Действительно, через минуту один из учеников, укрывшись шкурой и встав на четвереньки, направился в мастерскую, а его товарищ немедленно за ним последовал; возбуждение Жака дошло до предела. Наконец он увидел показавшуюся в дверях голову первого льва, и это возбуждение сменилось страхом, безумным, безрассудным, безнадежным ужасом, как у птицы, бьющейся под взглядом змеи. (Такой страх доводит до физического изнеможения, парализует умственные способности; этот ужас вызывает головокружение, заставляет небо вращаться перед глазами устрашенного и землю — качаться под его ногами, и, когда все силы разом покинут его, он падает, задыхаясь, словно во сне, не издав ни единого крика, — вот какое действие оказывает один только вид львов.)
Подмастерья сделали шаг в сторону Жака — и Жак свалился со своей стремянки.
Мы подбежали к нему: он лишился чувств; мы подняли его: у него больше не было хвоста! От мороза он стал хрупким как стекло и разбился во время падения.
Мы не хотели, чтобы шутка зашла так далеко, забросили львиные шкуры на чердак, и через пять минут подмастерья вернулись в своем естественном обличье.

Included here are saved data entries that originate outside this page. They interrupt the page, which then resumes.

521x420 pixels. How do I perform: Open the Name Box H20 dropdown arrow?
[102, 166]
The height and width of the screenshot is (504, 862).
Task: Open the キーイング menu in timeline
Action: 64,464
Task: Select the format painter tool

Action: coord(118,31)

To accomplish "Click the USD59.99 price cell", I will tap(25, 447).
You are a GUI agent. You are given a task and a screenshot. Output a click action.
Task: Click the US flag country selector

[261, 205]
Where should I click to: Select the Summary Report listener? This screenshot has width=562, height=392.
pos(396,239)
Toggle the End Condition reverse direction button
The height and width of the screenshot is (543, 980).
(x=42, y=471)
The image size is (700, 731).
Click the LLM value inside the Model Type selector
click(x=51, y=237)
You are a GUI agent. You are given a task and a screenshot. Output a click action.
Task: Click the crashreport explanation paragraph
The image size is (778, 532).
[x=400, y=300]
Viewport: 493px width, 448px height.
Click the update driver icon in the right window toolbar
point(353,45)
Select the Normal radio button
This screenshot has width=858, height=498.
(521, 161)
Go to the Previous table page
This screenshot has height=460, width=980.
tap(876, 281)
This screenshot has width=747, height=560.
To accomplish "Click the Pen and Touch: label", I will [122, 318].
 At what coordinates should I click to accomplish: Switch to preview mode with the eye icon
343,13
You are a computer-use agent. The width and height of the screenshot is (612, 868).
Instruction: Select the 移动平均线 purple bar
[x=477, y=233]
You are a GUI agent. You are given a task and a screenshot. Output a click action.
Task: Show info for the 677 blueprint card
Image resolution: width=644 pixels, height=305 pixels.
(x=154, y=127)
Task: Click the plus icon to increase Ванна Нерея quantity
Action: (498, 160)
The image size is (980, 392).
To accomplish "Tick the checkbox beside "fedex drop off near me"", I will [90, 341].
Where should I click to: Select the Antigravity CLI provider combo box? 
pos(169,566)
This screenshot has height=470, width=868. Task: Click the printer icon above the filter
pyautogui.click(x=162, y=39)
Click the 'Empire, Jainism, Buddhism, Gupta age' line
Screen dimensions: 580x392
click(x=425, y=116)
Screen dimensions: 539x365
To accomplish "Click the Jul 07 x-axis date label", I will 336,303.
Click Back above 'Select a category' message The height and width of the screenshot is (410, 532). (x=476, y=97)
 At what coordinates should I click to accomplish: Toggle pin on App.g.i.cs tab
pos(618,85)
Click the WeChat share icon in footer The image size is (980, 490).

А Жак мгновение спустя грустно открыл глаза, тихонько постанывая; узнав Тони, он бросился к нему на шею и спрятал голову у него на груди.
Тем временем я приготовил стакан бордо, который должен был вернуть Жаку утраченное мужество; но у Жака душа не лежала ни к питью, ни к еде: при малейшем шуме он содрогался всем телом; однако постепенно, продолжая принюхиваться, он заметил, что опасность отступила.
В эту минуту дверь отворилась — и Жак одним прыжком оказался на стремянке; но вместо чудовищ, появления которых в этой двери он ожидал, Жак увидел кухарку, давнюю свою подругу; вид ее прибавил ему немного уверенности. Воспользовавшись этим, я поставил у него перед носом блюдце, наполненное вином. Жак недоверчиво посмотрел на него, перевел взгляд на меня, желая убедиться, что действительно друг предлагает ему бодрящий напиток, вяло обмакнул язык в бордо и снова втянул его в рот, чтобы доставить мне удовольствие; но, ощутив достойное его внимания благоухание неведомого напитка, этот чуткий дегустатор снова отведал его — уже добровольно; после третьего или четвертого глотка глаза его загорелись, он тихонько заворчал от удовольствия, сообщая, что настроение его улучшилось; наконец, когда блюдце опустело, он встал на задние лапы, огляделся кругом, отыскивая бутылку, заметил ее на столе, бросился к ней с легкостью, доказывавшей, что его мускулы стали обретать прежнюю упругость, и, встав напротив бутылки, схватил ее, как кларнетист берет свой инструмент, и просунул язык в ее горлышко. К несчастью, языку недоставало нескольких дюймов длины и он не мог оказать Жаку ту услугу, какой тот от него добивался; тогда Тони, сжалившись над Жаком, налил ему второе блюдце вина.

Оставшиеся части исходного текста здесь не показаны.